A escalada no conflito entre poderes e o risco de ruptura institucional já estão batendo na economia real, mantendo o dólar acima de R$ 5 e elevando as expectativas de inflação. A esse cenário conturbado, se somam as crescentes preocupações com as contas públicas, o que força o Banco Central a subir os juros mais do que seria necessário em condições normais de temperatura e pressão.

O diagnóstico é de Ilan Goldfajn, que hoje comanda o conselho do Credit Suisse no Brasil e que foi presidente do BC entre 2016 e 2019. Ao longo do seu mandato, a autoridade monetária reduziu os juros básicos de 14,25% para 6,5% ao ano, ao mesmo tempo em que implementou uma agenda de modernização e aumento da concorrência no sistema financeiro.

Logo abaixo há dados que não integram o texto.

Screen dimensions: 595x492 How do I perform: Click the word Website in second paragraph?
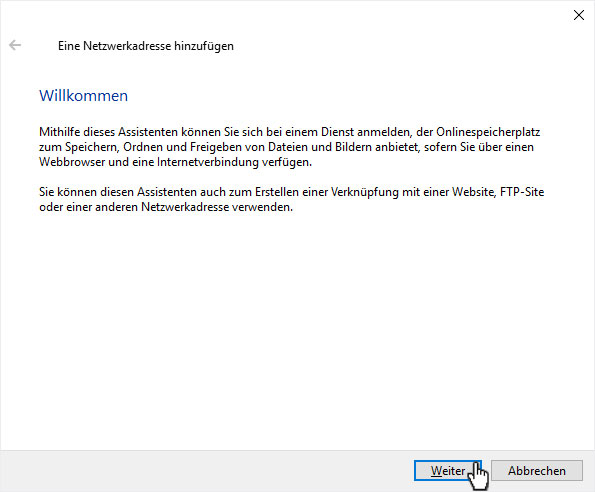coord(474,192)
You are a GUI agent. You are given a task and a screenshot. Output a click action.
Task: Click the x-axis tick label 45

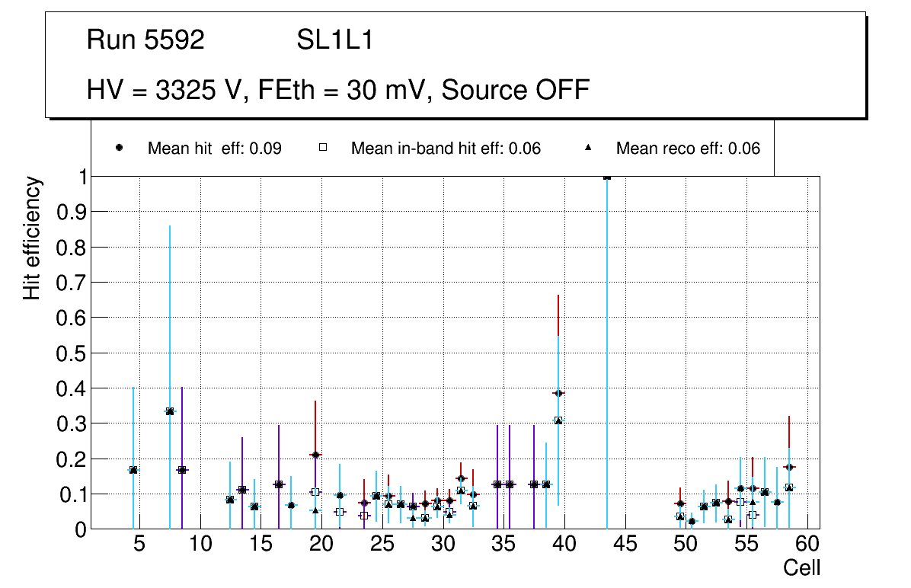[625, 545]
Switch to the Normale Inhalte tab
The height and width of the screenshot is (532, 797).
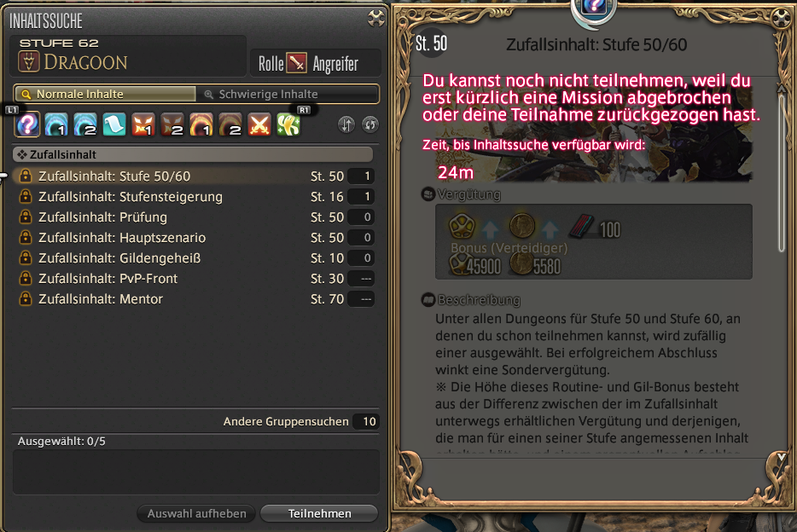105,94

Em entrevista ao 6 Minutos, Goldfajn fez uma análise do cenário macro, comentou a revolução tecnológica entre os bancos e fintechs e avaliou as consequências que o clima de forte tensão na política brasileira pode ter para a economia.

Para o executivo, a tendência é que o Brasil siga no longo prazo com juros abaixo de 10%, mas lembra que os riscos fiscais podem atrapalhar. “O cenário fiscal torna o controle da inflação muito mais custoso. Tem que ter um juro maior, a economia tem que desacelerar, aí você não consegue criar mais empregos no Brasil. Você torna a política monetária muito mais difícil. Para controlar a inflação, você acaba tendo que desaquecer a economia mais do que seria necessário”, apontou.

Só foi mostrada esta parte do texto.